The best selling author of eleven books, including the ’80s defining Bright Lights, Big City, Jay McInerney took a break this week to chat with me about his new book, the writing process, and some timeless tips from his mentor Raymond Carver. Vanity Fair called McInerney “Our modern-day F. Scott Fitzgerald.” His most recent work — Bright, Precious Days — is a novel that’s described as “…a sexy, vibrant, cross-generational New York story — a literary and commercial triumph of the highest order.”
The author is a renown short story writer, screenwriter and actor, who’s lived in New York for three decades and rubbed elbows with a laundry list of literary lions including his mentors Tobias Wolff and Raymond Carver. In addition to fiction Jay writes a highly regarded wine column for Town & Country Magazine and has written several essay collections on wine. The author recently recently joined the Prince Street podcast as a culinary and arts correspondent and has interviewed director Francis Ford Coppola, author Stephanie Danler and celebrity chefs including Eric Ripert, to name a few. Join us for this two part interview, and if you’re a fan of the show please click “subscribe” to automatically see new shows and help other writers to find us.
In part one of the file Jay and I discuss why it’s not a bad thing to be compared to your betters, how to incorporate your passions into your writing, why you need to sit at your desk every day and listen to the voices in your head, the author’s process of discovery at the level of language, and how the right soundtrack can inspire your writing.
We are rolling today on The Writer Files with an especially special guest, that sounds terrible as an intro, but Jay McInerney is here, the esteemed author of eleven books now it would seem. Best selling author, short story master, screenwriter I guess you could put on your resume as well.
Jay McInerney: Yeah, yeah. Done a few of those.
Kelton Reid: Wine columnist and now podcast interviewer I understand.
Jay McInerney: Yeah, I’ve been participating in a podcast called Live From Prince Street, which is supposed to be food and wine centric, although actually I’ve ended up interviewing Francis Ford Coppola, Stephanie Danler the novelist. Veered more in the direction of the arts than food and wine.
Kelton Reid: It’s really cool to hear, actually I’m a big fan of the show, at least your McInerney minute there when you are rapping with, it seems like it’s like some of your friends, some of your peers from both the culinary and the arts world, which is really fantastic to hear.
Jay McInerney: Yeah, it’s nice. It’s a nice medium.
Why It’s Not a Bad Thing to Be Compared to Your Betters
Kelton Reid: Yeah, yeah. I’ll put that in the show notes so that listeners can seek that out as well, but we’re really here to talk about your latest, which just arrived yesterday as of this recording. The new one, which is Bright, Precious Days, is getting a lot of buzz, a lot of amazing, amazing press. Do you find it intimidating at all that Vanity Fair has compared you to one of your, I think, favorite authors? Do you know who I’m talking about?
Jay McInerney: Yeah. I think you’re talking about F. Scott Fitzgerald.
Kelton Reid: Yeah.

*RECORD LIST*

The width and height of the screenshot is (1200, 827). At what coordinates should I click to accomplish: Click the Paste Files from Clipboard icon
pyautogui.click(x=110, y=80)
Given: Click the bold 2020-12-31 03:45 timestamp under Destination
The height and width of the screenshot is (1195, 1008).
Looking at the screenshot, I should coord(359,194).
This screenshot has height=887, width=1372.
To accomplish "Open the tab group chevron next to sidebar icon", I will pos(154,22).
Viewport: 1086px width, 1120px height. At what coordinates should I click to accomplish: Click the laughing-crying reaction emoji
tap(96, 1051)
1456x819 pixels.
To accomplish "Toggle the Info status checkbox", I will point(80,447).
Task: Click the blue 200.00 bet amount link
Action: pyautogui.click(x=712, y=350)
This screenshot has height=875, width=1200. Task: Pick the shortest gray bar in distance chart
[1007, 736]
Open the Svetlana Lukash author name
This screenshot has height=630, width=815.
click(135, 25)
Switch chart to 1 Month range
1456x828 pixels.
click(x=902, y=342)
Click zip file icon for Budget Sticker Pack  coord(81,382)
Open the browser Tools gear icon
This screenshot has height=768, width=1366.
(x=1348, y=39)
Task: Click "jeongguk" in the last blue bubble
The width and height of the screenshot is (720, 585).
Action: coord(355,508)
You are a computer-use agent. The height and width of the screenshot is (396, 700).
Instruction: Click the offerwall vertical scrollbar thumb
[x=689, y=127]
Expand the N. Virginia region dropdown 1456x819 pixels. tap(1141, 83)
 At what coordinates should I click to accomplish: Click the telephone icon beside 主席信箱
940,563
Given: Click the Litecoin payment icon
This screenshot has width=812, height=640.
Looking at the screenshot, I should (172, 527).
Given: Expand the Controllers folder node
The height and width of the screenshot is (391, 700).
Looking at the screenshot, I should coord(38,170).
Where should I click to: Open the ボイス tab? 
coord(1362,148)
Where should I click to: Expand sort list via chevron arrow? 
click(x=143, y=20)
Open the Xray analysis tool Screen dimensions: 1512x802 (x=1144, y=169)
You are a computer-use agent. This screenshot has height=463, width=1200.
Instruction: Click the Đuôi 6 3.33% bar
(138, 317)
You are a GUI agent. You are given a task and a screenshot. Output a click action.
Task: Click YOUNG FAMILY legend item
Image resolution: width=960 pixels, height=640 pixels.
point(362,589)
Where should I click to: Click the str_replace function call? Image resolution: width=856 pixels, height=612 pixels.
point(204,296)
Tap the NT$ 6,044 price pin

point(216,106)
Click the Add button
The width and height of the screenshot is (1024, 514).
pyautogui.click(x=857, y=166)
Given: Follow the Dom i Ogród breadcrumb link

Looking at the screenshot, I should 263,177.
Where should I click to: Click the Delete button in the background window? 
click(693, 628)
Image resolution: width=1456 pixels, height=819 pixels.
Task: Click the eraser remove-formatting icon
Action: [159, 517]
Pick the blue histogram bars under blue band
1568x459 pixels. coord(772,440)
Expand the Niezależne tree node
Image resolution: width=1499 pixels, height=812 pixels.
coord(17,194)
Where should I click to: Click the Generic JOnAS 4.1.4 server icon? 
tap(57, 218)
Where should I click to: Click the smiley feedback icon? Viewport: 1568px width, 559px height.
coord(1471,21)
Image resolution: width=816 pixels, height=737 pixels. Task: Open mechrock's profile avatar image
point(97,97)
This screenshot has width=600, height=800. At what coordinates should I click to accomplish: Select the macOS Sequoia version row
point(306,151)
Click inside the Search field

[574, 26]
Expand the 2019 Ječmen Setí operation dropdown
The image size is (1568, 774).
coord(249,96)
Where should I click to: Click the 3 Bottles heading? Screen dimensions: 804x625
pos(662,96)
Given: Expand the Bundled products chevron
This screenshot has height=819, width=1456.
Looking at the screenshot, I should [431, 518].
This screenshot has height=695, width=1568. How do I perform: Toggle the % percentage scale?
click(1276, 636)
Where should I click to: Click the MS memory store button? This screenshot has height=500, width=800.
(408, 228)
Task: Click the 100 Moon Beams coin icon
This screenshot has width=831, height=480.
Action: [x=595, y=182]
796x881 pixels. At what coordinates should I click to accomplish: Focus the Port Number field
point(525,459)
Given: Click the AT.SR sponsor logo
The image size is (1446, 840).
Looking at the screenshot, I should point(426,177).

*WHAT THIS EXERCISE ASKS*
**A)** According to the Jay McInerney interview, which magazine runs his wine column?
**B)** Extend the Jay McInerney interview, picking up right after its last line.
The data is separate material from the Jay McInerney interview.

*PER-TASK ANSWERS*
**A)** Town & Country Magazine.

**B)**
Jay McInerney: Yeah, that freaked me out a little bit. In fact that comparison came up quite a bit when I published Bright Lights, Big City, probably because, I guess because I was relatively young, because the book was wildly successful, and somewhat in the manner of Scott Fitzgerald’s This Side Of Paradise. It was about young people going wild essentially, and I don’t know, I guess we’re both Irish-American writers. It was funny because I was not that much of a Fitzgerald fan at the time. In college I really gravitated toward Hemingway, potentially for The Sun Also Rises. Then I started to really re-read Fitzgerald and found that I really did love his work, and yet it was a comparison that was a little hard to live up to. Not many people write a novel as great as The Great Gatsby. It’s a little, you know, you don’t want to necessarily compare yourself to your betters. On the other hand I am a great admirer and I actually think that he did somewhat influence my later work.
How to Incorporate Your Passions into Your Writing
Kelton Reid: That’s really cool. Our modern day Fitzgerald, a title that you are kind of in awe of. It’s really cool to see the response to the latest one. It’s amazing to me that you’ve had this career and you’ve done so many different things, that seemingly incorporate your passions, which between the wine and the culinary world, incorporating into this New York world, which obviously you paint very vividly. It’s really cool to see. Actually you mentioned Stephanie Danler who I also had on the show recently, and of course she’s a huge fan of yours as well. She kind of pays homage to you actually in the first paragraph of her latest, which is amazing. I found it interesting that she’s almost a different point of view of that same time frame, 2006/2008 in Manhattan.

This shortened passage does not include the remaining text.